The change also introduces two new attributes (#gpu.thread<x/y/z> and #gpu.block<x,y,z> ). After this change, the above code prints as below, as seen here, this way clarifies the loop mappings. The change also implements consuming of these two new attribute by the transform dialect. Transform dialect binds the outermost loops to the thread blocks and innermost loops to threads.

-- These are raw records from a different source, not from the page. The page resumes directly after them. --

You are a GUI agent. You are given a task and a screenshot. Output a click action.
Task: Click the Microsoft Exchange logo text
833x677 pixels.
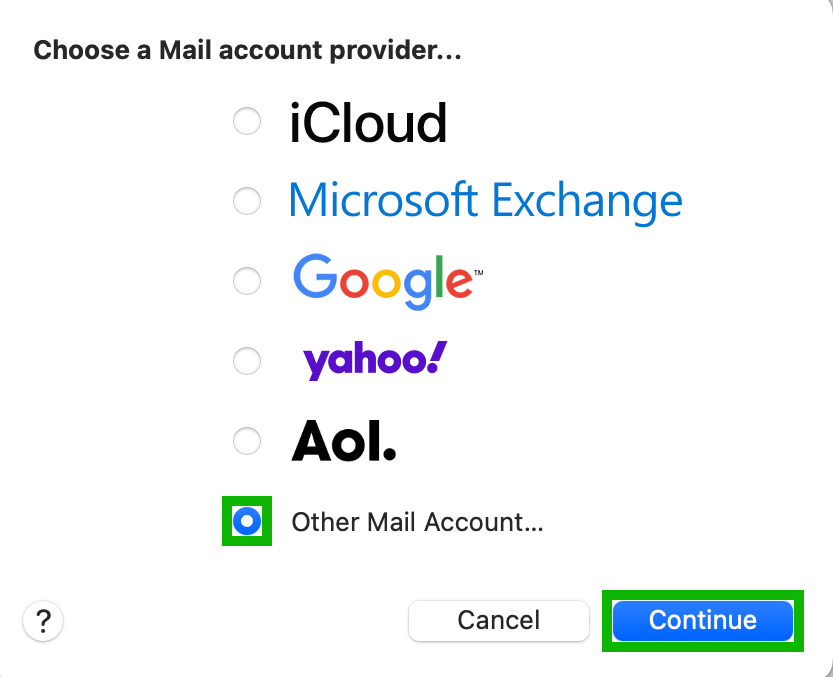(485, 201)
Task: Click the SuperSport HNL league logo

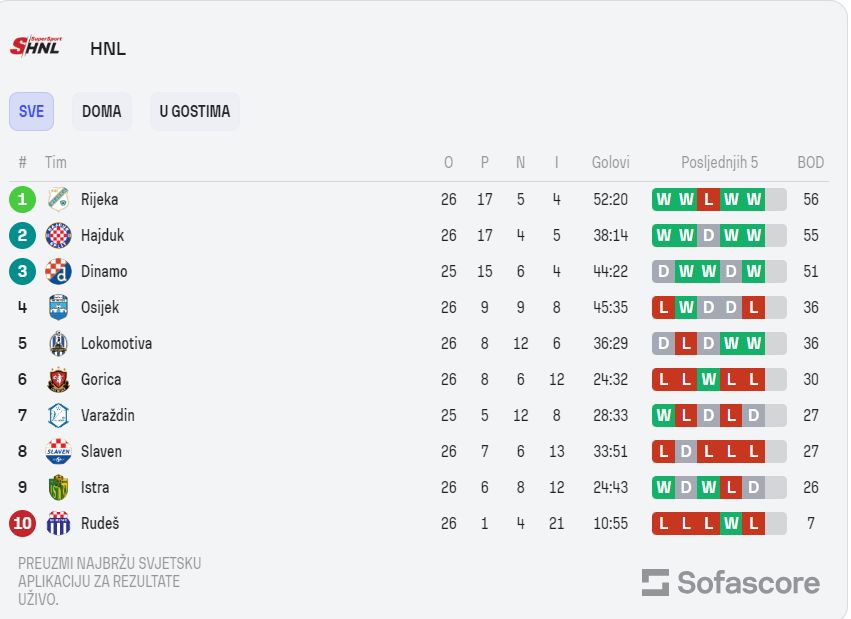Action: click(36, 47)
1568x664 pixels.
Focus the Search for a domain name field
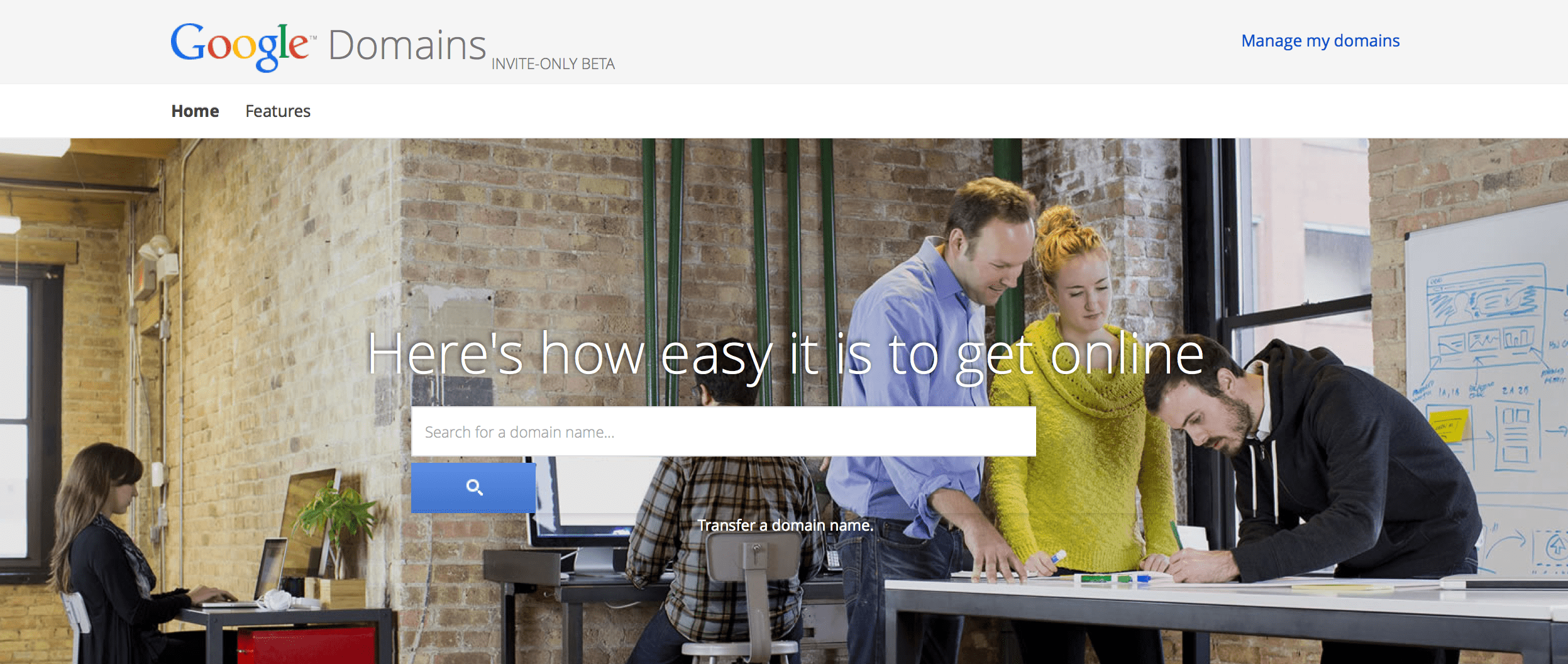click(724, 431)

scf.foreach_thread (%i, %j) in (%c1, %c2) {
	scf.foreach_thread (%i2, %j2) in (%c1, %c2)
	{...} { thread_dim_mapping = [#gpu.thread<x>, #gpu.thread<y>]}
} { thread_dim_mapping = [#gpu.block<x>, #gpu.block<y>]}

Diff Detail

Event Timeline

guraypp created this revision.Nov 4 2022, 5:25 AM
guraypp requested review of this revision.Nov 4 2022, 5:25 AM
Herald added a project: Restricted Project. · View Herald Transcript
This comment was removed by guraypp.
guraypp edited the summary of this revision. (Show Details)Nov 4 2022, 5:32 AM

Please move DeviceMappingInterface to SCF.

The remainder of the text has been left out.